*AUFGABEN:*
a. Wie lange dauerte laut Textauszug die Fahrt mit dem Krankenwagen zur Notaufnahme?
b. Extrahiere aus dem Textauszug wörtlich den Abschnitt, der mit den Worten „Am 23.10.2017 bat“ beginnt und nach den Worten „und mein Portmonee.“ endet.
c. Prüfe anhand des Textauszugs, ob die folgenden Aussagen zutreffen. Antworte jeweils mit Ja oder Nein und zitiere die entscheidende Textstelle wörtlich.
(i) Die Hausperle fuhr die schreibende Person selbst zum Hausarzt.
(ii) Der Zugang wurde schließlich in der linken Armbeuge gesetzt.
(iii) Der Plastikbecher mit dem Abführmittel enthielt 500ml Flüssigkeit.

*TEXTAUSZUG:*
------------------------------------------------------------
Freitag, 15. Dezember 2017

Divertikulitis oder Nierenstein?

Divertikulitis oder Nierenstein?  – das war hier die Frage!

Ich muss meine Wut von der Seele schreiben – sonst platze ich:

Am 23.10.2017 bat ich morgens um 7.oo Uhr meine Hausperle mir beim Ankleiden zu helfen und mich zum Hausarzt zu fahren. Seit Samstagabend hatte ich Schmerzen ohne Ende, auf der rechten Seite im Unterbauch; ich konnte weder sitzen, noch stehen, noch gehen und ich hatte keinen Stuhlgang seit Freitag. Sie fuhr mich nirgendwohin sondern rief den Krankenwagen. Auf meine Bitte hin fuhr mich der Sanka in jene Klinik in Regensburg, in der ich 2011 eine Darm-OP hatte; vielleicht war gerade das ein Fehler. Bekleidet war ich mit Nachthemd, Bademantel, gestrickte Socken und Hausschuhe; weitere Utensilien waren meine regelmäßig eingenommenen Tabletten und mein Portmonee.

Um 8.1o Uhr kam ich in der Notaufnahme an. Die erste Frage und die wichtigste aller Fragen, war: „Haben sie Ihre Kassenkarte dabei?“ was ich bejahte. Der Sanitäter übernahm alles weitere, von wegen Schmerzen, seit wann usw., da er auf der 40-minütigen Fahrt meine Antworten dokumentierte. Man verschob mich in die Kabine # 5. Als erstes betreute mich eine Krankenschwester und  schon begannen die ersten Probleme. Sie zapfte Blut und setzte mir einen Zugang, was nicht auf Anhieb funktionierte; zuerst an der Daumenwurzel, dann am Handrücken und schlussendlich in der linken Armbeuge. Es folgte die Blutabnahme, anschließend bekam ich sofort eine Infusion (?) angelegt, ein EKG wurde gemacht plus Fieber gemessen (36.9°C). Sie schaute in die angelegte Patientenmappe und meinte: „Wos, koa Stuhlgang? Das haben wir gleich, ich mache Ihnen einen Einlauf!“ Sie stellte vorher noch einen Nachtstuhl zurecht und sagte: „Gehen Sie nach dem Einlauf in der Kabine auf und ab.“ Ich versicherte ihr, dass ich das wegen der Schmerzen nicht könnte und sie verließ ohne Kommentar meine Kabine. Etwa nach 3 Minuten quälte ich mich von der Liege auf den Nachttopf und mein Darm schien zu explodieren. Zwei „Hasenpopperl“ schwammen in einer gelben Brühe. Nach etwa 30 Minuten kam sie, schaute in den Pott und meinte: „Dees is ja gar nix. Jetzt müssen`S ein Abführmittel trinken.“ Sie gab mir einen Plastikbecher mit 500ml Flüssigkeit und sagte: „Dees is guat zum Trinken, dees schmeckt nach Kirschen“ und verschwand wieder. Mit viel Fantasie hatte das Getränk einen Hauch von Kirscharoma und ich schluckte es, verächtlich, auf drei Züge. Es dauerte etwa 20 Minuten bis ich auf den Nachtstuhl musste – Ergebnis: Explosion mit klarer, gelber Brühe. Sie kam erneut, schaute in den Pott und meinte: „Dees gibt`s doch neet“ und brachte mir den 2. Becher; dasselbe Prozedere. Nun kam zu den Bauchschmerzen eine „gewisse Übelkeit“ dazu. Nach etwa 20 Minuten das gleiche Ergebnis im Pott.
------------------------------------------------------------
*ROHDATEN:*
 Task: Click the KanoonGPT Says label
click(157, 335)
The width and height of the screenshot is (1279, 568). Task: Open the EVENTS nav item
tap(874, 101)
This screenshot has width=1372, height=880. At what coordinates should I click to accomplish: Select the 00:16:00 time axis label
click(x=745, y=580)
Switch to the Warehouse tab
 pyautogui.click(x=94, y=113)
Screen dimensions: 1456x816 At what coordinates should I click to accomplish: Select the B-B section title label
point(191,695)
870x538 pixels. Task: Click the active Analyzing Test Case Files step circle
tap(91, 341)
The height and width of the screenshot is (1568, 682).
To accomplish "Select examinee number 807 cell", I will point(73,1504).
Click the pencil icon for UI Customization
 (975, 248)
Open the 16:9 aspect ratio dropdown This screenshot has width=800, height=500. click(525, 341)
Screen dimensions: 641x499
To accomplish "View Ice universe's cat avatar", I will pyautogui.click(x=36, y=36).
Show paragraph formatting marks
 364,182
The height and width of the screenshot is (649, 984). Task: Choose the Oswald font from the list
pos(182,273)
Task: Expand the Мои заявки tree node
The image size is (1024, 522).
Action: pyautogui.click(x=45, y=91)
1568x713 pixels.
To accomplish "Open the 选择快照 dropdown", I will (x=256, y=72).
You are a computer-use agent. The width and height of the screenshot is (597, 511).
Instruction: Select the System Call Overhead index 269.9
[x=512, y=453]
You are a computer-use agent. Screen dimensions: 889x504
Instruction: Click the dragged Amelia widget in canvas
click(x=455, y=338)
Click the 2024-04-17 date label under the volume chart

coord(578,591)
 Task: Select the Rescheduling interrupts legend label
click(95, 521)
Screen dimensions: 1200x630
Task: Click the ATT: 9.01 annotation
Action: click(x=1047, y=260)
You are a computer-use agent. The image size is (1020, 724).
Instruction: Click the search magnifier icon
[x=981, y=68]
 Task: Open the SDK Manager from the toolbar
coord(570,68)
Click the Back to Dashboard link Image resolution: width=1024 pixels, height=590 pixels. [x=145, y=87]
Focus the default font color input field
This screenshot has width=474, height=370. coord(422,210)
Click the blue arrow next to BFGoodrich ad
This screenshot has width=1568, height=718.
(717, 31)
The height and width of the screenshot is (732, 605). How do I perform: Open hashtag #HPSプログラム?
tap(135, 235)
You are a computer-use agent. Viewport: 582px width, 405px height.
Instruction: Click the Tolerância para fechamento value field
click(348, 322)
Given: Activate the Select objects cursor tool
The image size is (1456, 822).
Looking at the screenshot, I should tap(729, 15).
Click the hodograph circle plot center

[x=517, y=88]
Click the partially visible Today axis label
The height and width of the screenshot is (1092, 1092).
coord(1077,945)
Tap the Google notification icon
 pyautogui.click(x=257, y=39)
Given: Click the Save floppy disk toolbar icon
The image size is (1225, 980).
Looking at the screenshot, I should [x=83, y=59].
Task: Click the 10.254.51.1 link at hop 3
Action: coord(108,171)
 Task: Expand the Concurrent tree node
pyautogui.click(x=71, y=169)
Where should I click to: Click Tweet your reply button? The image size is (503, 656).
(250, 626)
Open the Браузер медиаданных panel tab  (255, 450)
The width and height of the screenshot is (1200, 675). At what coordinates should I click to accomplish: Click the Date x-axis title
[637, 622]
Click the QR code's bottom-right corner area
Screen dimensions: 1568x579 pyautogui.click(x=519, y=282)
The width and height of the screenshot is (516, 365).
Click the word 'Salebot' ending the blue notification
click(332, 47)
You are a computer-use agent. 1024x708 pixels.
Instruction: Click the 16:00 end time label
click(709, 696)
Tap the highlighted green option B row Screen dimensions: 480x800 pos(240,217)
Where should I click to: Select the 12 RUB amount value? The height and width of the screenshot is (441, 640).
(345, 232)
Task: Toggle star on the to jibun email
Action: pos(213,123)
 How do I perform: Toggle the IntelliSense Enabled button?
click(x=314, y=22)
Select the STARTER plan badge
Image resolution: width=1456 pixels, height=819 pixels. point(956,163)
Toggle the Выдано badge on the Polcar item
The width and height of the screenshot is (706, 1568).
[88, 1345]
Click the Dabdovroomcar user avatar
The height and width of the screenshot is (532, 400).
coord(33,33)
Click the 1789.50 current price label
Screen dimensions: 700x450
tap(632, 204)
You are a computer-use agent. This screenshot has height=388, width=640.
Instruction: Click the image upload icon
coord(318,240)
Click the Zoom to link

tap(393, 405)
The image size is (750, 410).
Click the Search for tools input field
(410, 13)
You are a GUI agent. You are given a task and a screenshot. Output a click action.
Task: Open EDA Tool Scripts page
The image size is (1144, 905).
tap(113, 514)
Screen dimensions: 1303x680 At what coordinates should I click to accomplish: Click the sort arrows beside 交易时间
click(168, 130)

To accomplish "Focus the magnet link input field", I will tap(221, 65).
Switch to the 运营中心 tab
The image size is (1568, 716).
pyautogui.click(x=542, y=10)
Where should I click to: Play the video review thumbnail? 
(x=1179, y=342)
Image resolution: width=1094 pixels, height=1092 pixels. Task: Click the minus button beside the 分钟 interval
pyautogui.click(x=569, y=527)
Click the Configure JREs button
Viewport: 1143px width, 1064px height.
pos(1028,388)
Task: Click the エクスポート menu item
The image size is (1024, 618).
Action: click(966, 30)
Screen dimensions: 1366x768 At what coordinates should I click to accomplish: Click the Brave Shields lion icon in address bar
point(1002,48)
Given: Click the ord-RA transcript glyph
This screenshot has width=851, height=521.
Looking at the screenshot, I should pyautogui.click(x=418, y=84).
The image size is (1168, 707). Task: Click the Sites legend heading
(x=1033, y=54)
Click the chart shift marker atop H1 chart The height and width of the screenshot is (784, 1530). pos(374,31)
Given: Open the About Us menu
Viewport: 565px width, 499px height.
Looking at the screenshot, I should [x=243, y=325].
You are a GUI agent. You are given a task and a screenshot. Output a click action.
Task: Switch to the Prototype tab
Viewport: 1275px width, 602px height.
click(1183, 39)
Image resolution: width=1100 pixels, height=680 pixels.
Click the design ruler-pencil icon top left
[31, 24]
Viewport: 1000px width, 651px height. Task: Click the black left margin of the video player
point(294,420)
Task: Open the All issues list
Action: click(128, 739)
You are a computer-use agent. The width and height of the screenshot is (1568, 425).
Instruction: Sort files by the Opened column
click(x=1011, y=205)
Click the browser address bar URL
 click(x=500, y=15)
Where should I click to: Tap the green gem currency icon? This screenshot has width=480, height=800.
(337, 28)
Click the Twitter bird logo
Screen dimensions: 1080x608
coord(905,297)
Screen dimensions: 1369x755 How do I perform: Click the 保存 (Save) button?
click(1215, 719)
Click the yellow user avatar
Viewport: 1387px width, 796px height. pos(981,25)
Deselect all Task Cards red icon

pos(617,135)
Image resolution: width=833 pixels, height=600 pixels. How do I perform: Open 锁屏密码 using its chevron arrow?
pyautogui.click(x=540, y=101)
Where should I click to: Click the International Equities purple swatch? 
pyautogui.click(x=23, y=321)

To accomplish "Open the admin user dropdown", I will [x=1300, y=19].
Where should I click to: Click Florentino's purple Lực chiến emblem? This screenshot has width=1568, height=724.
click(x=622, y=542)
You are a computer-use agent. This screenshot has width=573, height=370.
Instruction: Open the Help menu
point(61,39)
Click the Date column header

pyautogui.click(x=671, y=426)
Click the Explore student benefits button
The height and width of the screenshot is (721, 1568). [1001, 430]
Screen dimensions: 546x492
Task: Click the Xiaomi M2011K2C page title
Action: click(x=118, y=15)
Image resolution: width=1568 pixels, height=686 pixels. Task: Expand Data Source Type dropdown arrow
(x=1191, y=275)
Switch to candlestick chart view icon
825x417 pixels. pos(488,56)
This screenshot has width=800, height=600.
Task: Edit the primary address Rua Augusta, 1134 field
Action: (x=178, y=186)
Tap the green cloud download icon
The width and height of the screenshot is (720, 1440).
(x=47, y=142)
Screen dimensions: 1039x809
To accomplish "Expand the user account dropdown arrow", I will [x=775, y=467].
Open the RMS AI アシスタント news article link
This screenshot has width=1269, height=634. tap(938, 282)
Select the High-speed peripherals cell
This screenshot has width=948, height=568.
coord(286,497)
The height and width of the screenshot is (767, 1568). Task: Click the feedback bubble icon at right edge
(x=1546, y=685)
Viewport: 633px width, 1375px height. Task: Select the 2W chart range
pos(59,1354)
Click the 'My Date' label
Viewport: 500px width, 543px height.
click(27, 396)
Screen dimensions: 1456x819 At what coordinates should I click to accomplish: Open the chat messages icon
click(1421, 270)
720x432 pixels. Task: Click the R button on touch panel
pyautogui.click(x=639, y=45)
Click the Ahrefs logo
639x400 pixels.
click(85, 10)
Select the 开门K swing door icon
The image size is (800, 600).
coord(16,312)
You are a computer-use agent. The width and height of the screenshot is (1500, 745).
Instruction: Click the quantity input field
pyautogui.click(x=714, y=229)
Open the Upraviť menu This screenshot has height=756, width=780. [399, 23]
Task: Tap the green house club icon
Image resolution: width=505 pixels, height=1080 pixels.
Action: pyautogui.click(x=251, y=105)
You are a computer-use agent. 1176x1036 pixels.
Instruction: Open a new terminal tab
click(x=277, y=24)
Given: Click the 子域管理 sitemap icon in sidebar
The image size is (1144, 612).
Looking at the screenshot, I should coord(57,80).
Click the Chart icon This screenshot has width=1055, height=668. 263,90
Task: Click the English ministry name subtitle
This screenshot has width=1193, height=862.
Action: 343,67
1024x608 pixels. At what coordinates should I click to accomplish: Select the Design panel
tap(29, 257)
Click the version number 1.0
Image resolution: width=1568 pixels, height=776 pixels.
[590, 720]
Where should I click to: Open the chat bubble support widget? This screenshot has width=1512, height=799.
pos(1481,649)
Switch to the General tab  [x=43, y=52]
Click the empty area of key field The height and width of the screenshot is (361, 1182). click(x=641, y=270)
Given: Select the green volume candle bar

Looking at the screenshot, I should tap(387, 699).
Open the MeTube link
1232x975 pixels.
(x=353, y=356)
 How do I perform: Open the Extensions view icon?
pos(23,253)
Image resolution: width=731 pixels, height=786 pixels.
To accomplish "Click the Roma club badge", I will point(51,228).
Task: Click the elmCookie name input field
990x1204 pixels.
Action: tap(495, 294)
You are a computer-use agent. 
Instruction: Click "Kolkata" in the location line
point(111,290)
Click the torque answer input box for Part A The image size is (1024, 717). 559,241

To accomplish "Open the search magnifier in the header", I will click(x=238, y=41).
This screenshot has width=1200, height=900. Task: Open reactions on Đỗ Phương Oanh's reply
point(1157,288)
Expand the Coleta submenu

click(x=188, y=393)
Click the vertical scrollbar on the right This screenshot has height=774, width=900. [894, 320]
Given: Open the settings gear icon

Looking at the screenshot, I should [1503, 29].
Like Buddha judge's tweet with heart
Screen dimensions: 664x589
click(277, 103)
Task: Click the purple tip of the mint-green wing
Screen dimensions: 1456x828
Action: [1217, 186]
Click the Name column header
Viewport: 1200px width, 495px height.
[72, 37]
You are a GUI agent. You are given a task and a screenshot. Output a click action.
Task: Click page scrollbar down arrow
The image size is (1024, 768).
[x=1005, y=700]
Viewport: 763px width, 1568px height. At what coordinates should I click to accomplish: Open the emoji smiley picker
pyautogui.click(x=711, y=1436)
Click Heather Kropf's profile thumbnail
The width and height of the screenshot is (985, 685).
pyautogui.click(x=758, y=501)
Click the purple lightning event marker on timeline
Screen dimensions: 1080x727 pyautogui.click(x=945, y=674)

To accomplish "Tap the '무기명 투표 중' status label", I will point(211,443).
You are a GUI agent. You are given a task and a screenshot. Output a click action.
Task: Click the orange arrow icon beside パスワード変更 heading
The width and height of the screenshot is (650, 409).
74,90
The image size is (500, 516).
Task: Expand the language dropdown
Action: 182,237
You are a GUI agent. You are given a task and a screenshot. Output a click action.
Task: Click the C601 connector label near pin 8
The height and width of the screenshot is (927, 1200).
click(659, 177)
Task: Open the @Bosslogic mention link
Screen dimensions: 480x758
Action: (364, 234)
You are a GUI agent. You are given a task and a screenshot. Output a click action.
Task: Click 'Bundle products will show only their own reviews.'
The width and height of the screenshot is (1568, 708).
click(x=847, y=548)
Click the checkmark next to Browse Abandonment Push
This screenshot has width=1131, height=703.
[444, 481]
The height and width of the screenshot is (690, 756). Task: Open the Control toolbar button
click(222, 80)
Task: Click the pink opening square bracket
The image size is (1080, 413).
------------------------------------------------------------
*LÖSUNGEN:*
a. 40 Minuten.

b.
Am 23.10.2017 bat ich morgens um 7.oo Uhr meine Hausperle mir beim Ankleiden zu helfen und mich zum Hausarzt zu fahren. Seit Samstagabend hatte ich Schmerzen ohne Ende, auf der rechten Seite im Unterbauch; ich konnte weder sitzen, noch stehen, noch gehen und ich hatte keinen Stuhlgang seit Freitag. Sie fuhr mich nirgendwohin sondern rief den Krankenwagen. Auf meine Bitte hin fuhr mich der Sanka in jene Klinik in Regensburg, in der ich 2011 eine Darm-OP hatte; vielleicht war gerade das ein Fehler. Bekleidet war ich mit Nachthemd, Bademantel, gestrickte Socken und Hausschuhe; weitere Utensilien waren meine regelmäßig eingenommenen Tabletten und mein Portmonee.

c.
(i) Nein: „Sie fuhr mich nirgendwohin sondern rief den Krankenwagen.“
(ii) Ja: „und schlussendlich in der linken Armbeuge“
(iii) Ja: „Sie gab mir einen Plastikbecher mit 500ml Flüssigkeit“